Put every line of the items below into a JSON list of strings, one string per line, leaving out blank lines.

#### Record excerpts ####

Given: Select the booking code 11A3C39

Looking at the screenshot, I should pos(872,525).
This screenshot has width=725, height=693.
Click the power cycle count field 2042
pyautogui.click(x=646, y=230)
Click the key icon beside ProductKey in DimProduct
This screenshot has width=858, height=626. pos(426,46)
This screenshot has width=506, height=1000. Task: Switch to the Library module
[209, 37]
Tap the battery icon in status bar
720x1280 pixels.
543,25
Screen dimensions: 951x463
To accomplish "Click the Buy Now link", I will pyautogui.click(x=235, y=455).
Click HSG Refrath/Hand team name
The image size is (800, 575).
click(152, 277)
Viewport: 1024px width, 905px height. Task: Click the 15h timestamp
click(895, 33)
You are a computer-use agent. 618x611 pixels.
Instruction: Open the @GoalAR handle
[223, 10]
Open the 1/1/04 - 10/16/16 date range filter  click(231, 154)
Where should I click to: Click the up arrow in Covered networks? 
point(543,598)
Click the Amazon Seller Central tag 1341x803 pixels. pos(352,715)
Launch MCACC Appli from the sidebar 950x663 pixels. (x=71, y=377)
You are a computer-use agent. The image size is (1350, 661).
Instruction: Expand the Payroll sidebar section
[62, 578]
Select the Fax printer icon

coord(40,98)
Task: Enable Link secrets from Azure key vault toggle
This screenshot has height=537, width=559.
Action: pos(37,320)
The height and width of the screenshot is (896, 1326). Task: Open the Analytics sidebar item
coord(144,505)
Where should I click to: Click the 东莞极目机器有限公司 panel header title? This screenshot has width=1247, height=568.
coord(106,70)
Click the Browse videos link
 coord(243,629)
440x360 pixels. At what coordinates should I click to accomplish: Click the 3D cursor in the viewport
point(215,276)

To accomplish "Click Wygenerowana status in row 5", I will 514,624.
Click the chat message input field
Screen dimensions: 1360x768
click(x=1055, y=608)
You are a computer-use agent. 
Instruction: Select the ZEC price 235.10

####

→ Answer to this exercise:
[
  "Given: Select the booking code 11A3C39",
  "Looking at the screenshot, I should pos(872,525).",
  "This screenshot has width=725, height=693.",
  "Click the power cycle count field 2042",
  "pyautogui.click(x=646, y=230)",
  "Click the key icon beside ProductKey in DimProduct",
  "This screenshot has width=858, height=626. pos(426,46)",
  "This screenshot has width=506, height=1000. Task: Switch to the Library module",
  "[209, 37]",
  "Tap the battery icon in status bar",
  "720x1280 pixels.",
  "543,25",
  "Screen dimensions: 951x463",
  "To accomplish \"Click the Buy Now link\", I will pyautogui.click(x=235, y=455).",
  "Click HSG Refrath/Hand team name",
  "The image size is (800, 575).",
  "click(152, 277)",
  "Viewport: 1024px width, 905px height. Task: Click the 15h timestamp",
  "click(895, 33)",
  "You are a computer-use agent. 618x611 pixels.",
  "Instruction: Open the @GoalAR handle",
  "[223, 10]",
  "Open the 1/1/04 - 10/16/16 date range filter  click(231, 154)",
  "Where should I click to: Click the up arrow in Covered networks? ",
  "point(543,598)",
  "Click the Amazon Seller Central tag 1341x803 pixels. pos(352,715)",
  "Launch MCACC Appli from the sidebar 950x663 pixels. (x=71, y=377)",
  "You are a computer-use agent. The image size is (1350, 661).",
  "Instruction: Expand the Payroll sidebar section",
  "[62, 578]",
  "Select the Fax printer icon",
  "coord(40,98)",
  "Task: Enable Link secrets from Azure key vault toggle",
  "This screenshot has height=537, width=559.",
  "Action: pos(37,320)",
  "The height and width of the screenshot is (896, 1326). Task: Open the Analytics sidebar item",
  "coord(144,505)",
  "Where should I click to: Click the 东莞极目机器有限公司 panel header title? This screenshot has width=1247, height=568.",
  "coord(106,70)",
  "Click the Browse videos link",
  " coord(243,629)",
  "440x360 pixels. At what coordinates should I click to accomplish: Click the 3D cursor in the viewport",
  "point(215,276)",
  "To accomplish \"Click Wygenerowana status in row 5\", I will 514,624.",
  "Click the chat message input field",
  "Screen dimensions: 1360x768",
  "click(x=1055, y=608)",
  "You are a computer-use agent. ",
  "Instruction: Select the ZEC price 235.10"
]